Data for analysis →
....

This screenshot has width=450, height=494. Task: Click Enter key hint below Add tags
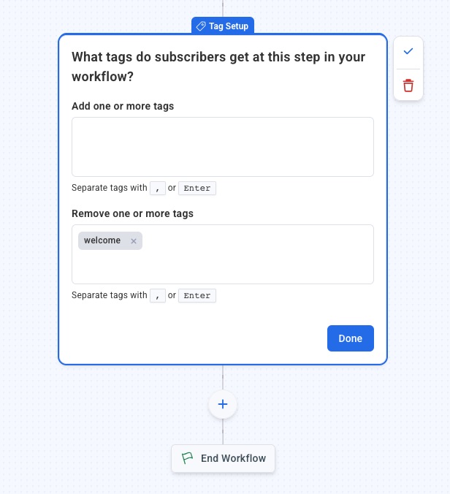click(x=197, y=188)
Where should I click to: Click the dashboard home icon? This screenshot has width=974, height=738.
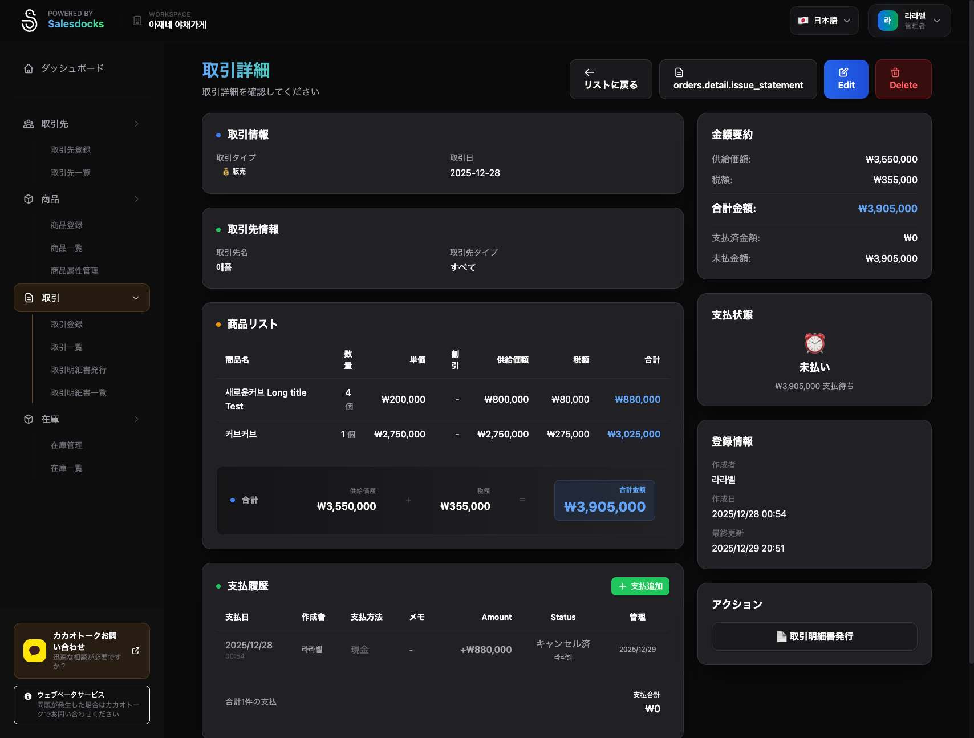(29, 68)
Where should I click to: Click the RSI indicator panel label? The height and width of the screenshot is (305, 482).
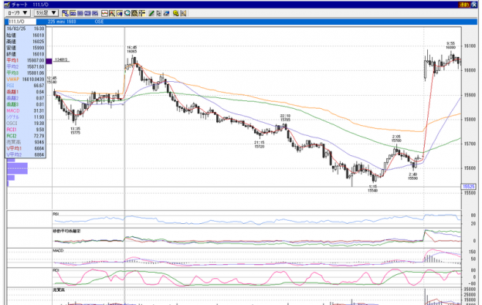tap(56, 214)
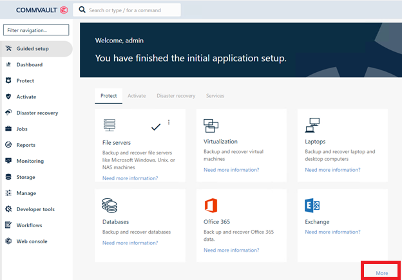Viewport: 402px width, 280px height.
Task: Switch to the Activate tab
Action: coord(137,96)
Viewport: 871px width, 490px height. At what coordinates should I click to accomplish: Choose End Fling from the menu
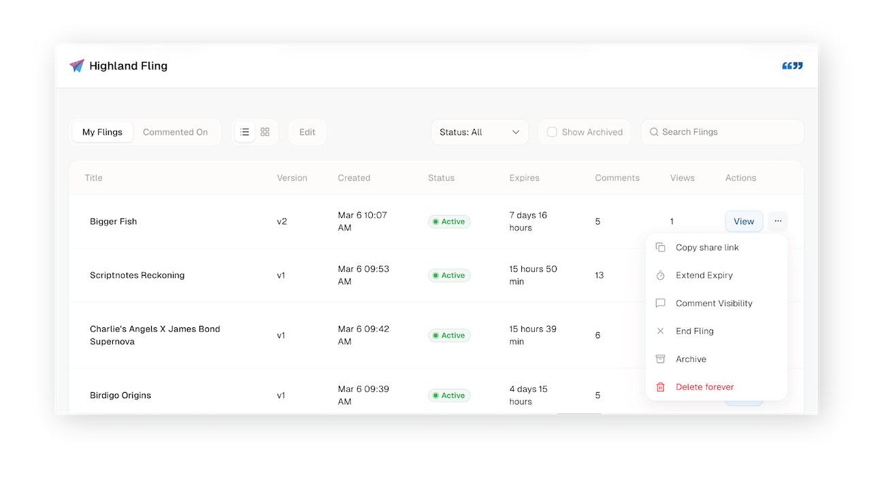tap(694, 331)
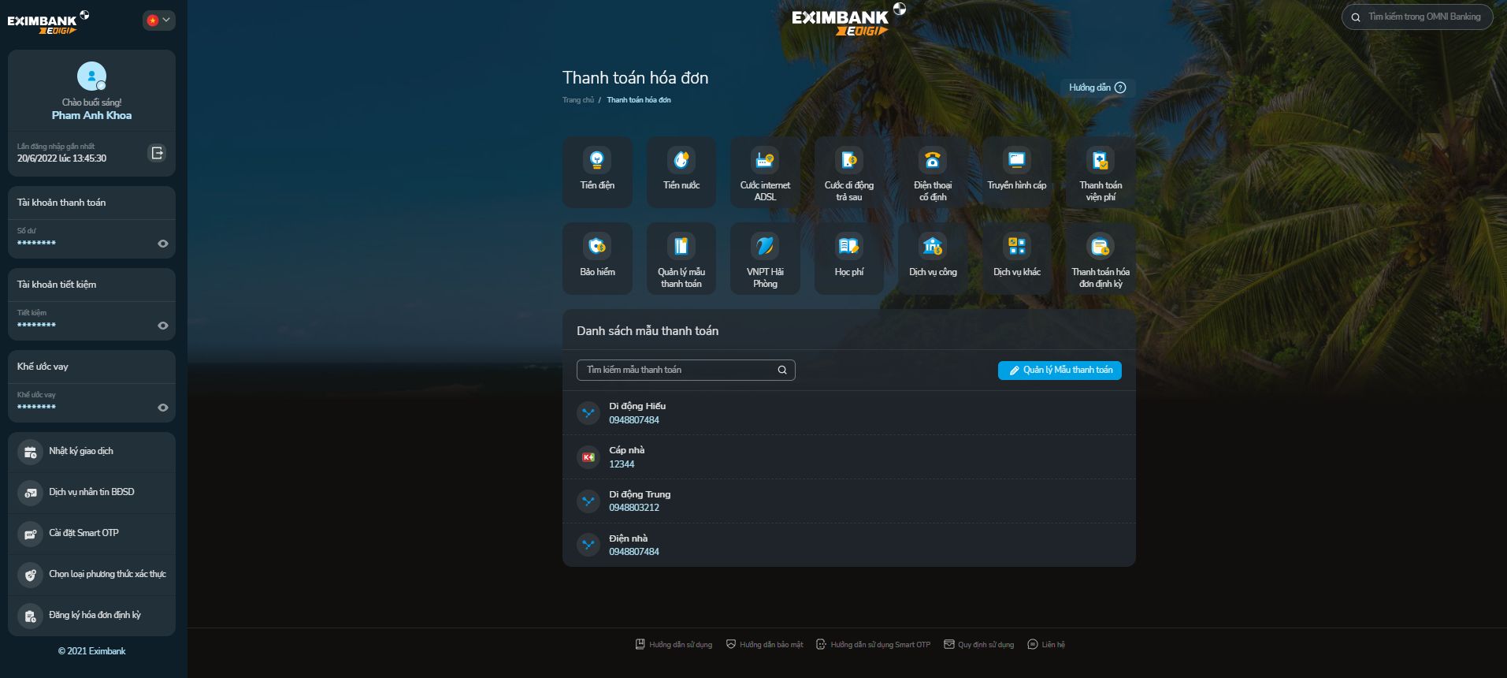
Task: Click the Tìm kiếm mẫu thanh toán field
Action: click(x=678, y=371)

....

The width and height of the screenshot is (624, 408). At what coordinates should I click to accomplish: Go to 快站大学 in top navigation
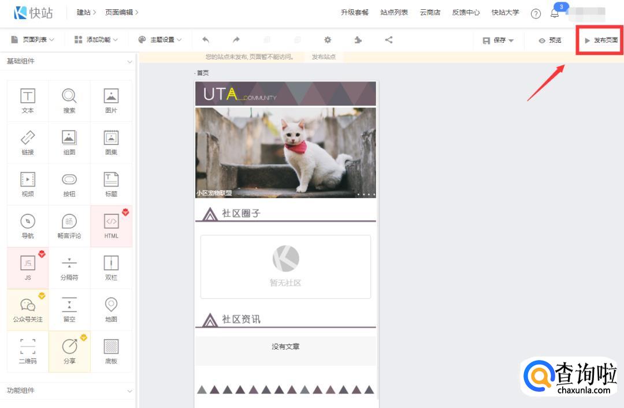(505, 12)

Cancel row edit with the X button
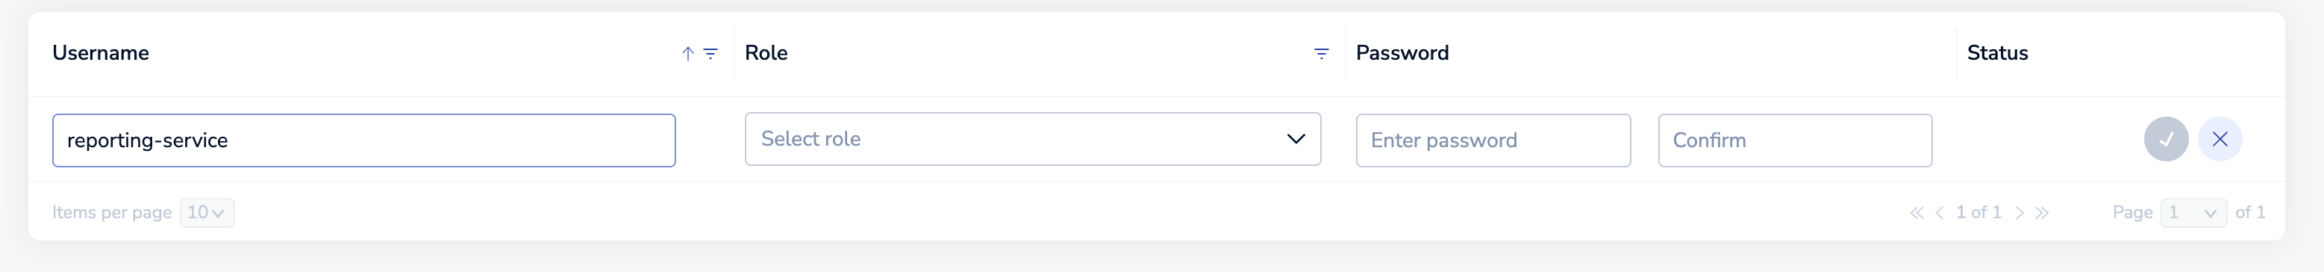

....

What to produce →
Among the entries above, find the line with "The width and" and repeat exactly from there through the line with "Cancel row edit with the X button", leaving out the pictures.

Result of the exercise →
The width and height of the screenshot is (624, 408). At what coordinates should I click to accomplish: Go to 快站大学 in top navigation
(505, 12)

Cancel row edit with the X button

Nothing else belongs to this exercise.